Omit every picture, then give all the entries again exactly.

━━━━━━━━━━━━━━━━━━━━

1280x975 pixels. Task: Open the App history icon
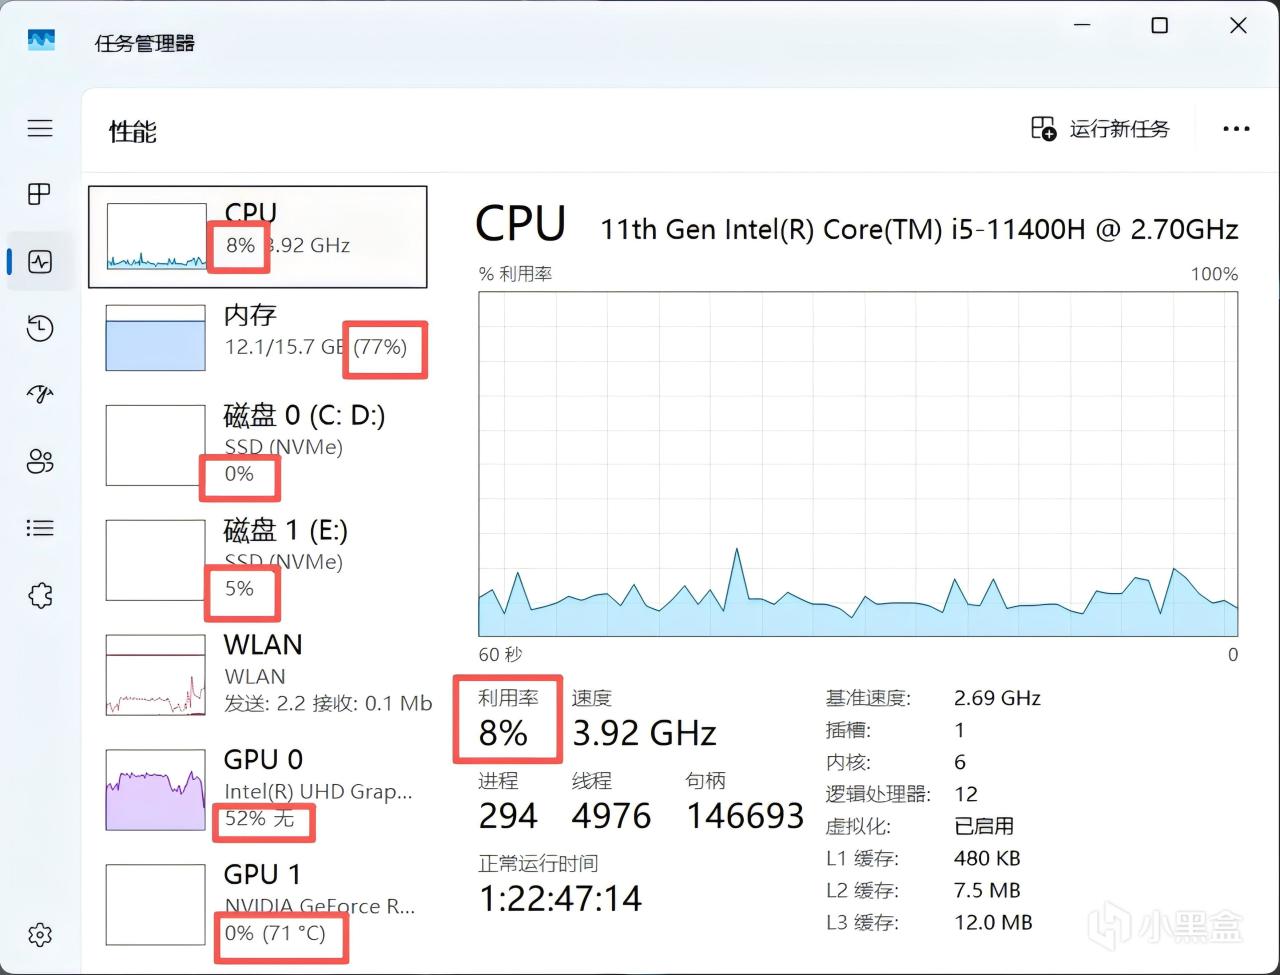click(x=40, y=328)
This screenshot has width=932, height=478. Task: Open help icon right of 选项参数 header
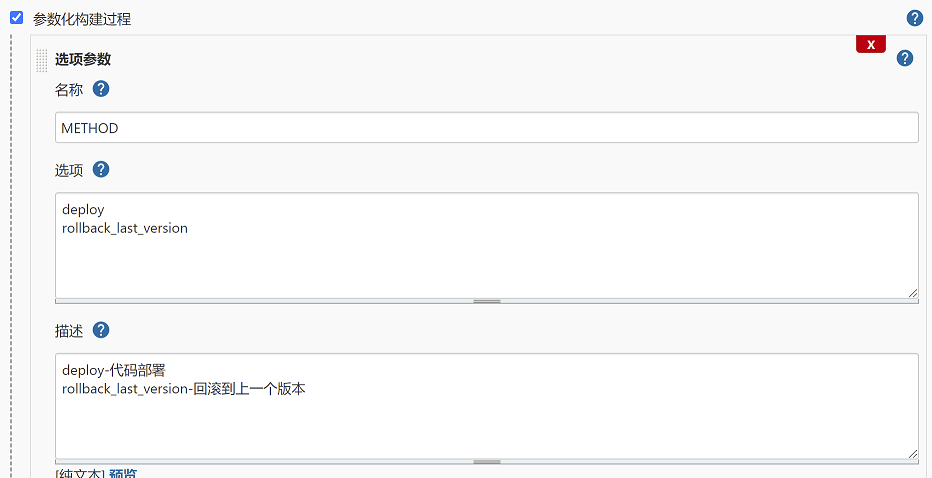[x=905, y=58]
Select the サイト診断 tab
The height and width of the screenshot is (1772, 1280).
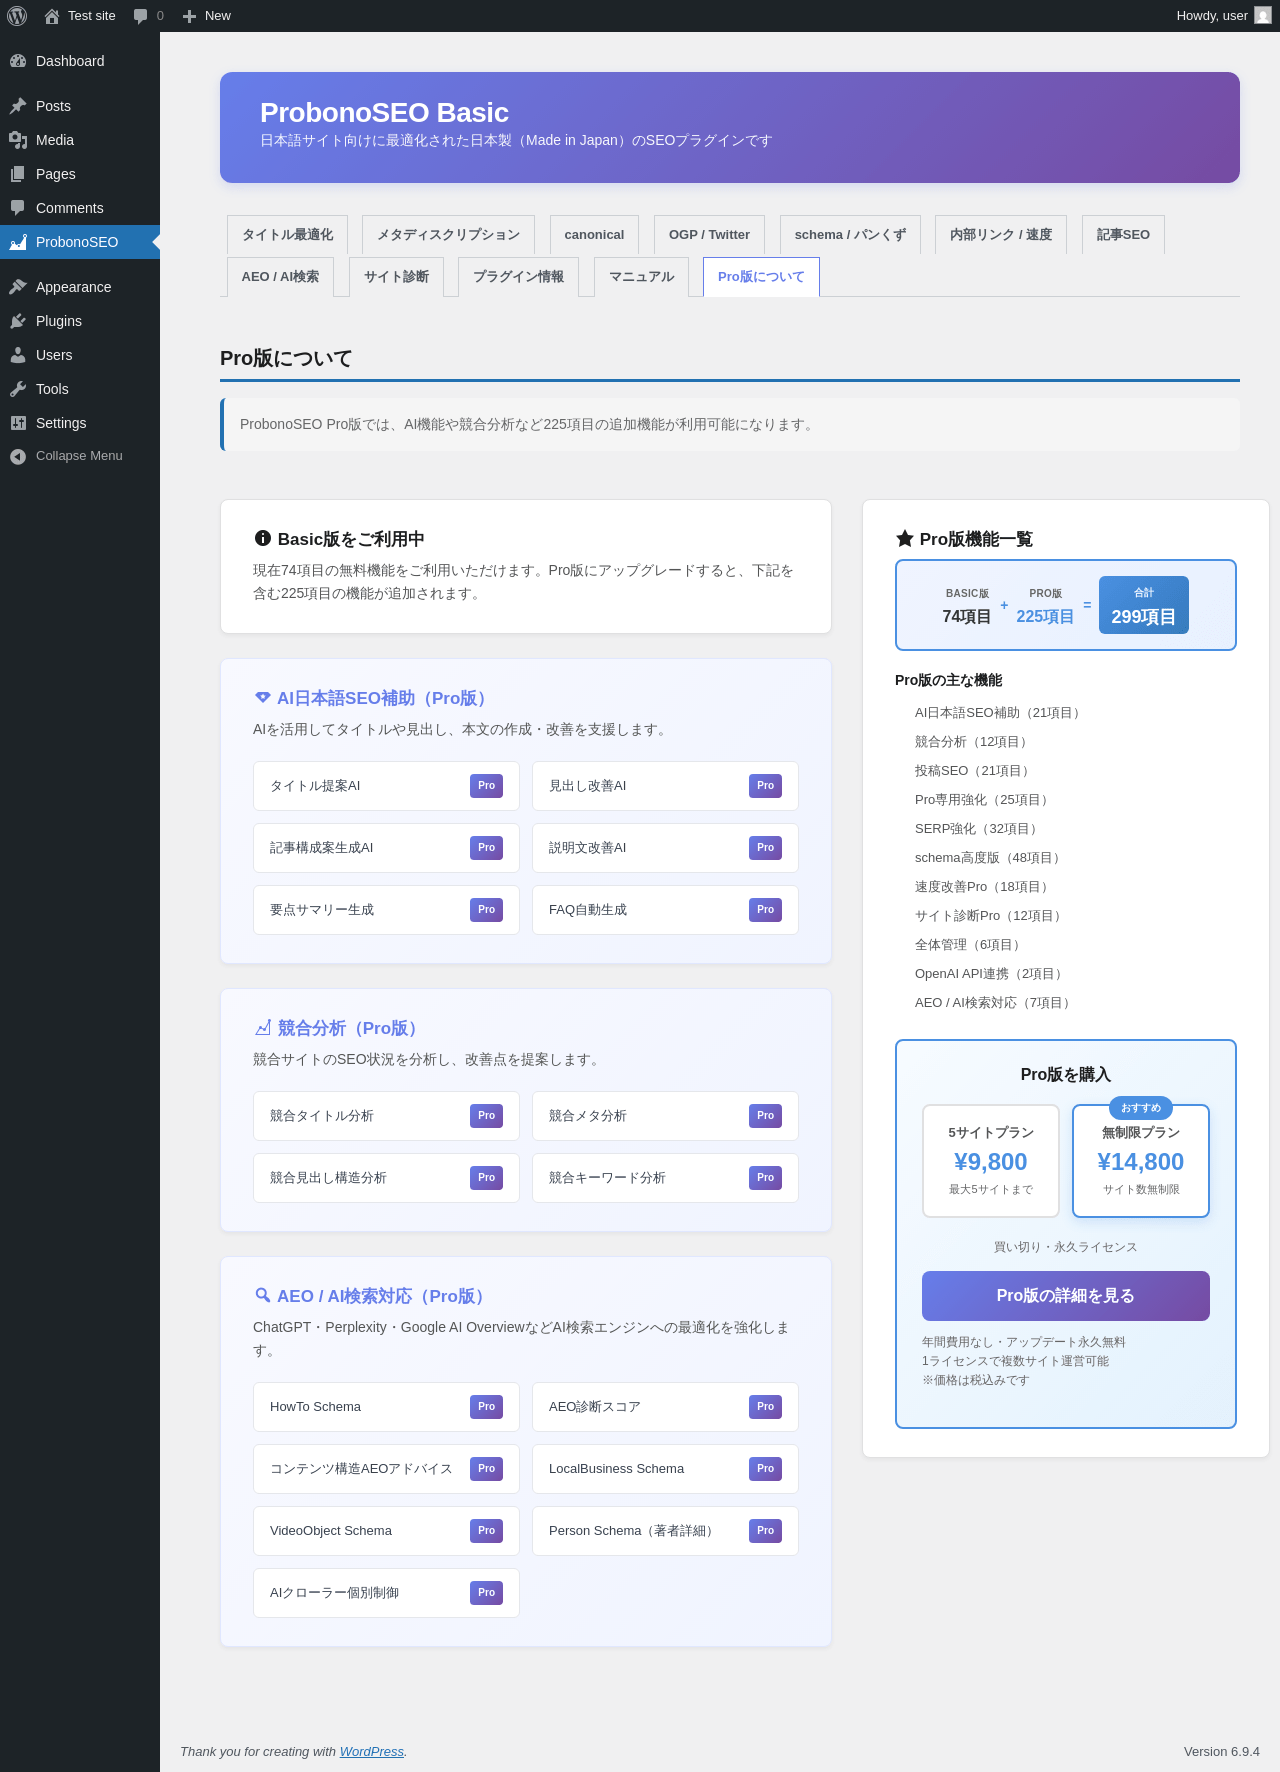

━━━━━━━━━━━━━━━━━━━━

◆ **TASK RESPONSE**:
1280x975 pixels. Task: Open the App history icon
click(x=40, y=328)
This screenshot has width=932, height=478. Task: Open help icon right of 选项参数 header
[x=905, y=58]
Select the サイト診断 tab
The height and width of the screenshot is (1772, 1280).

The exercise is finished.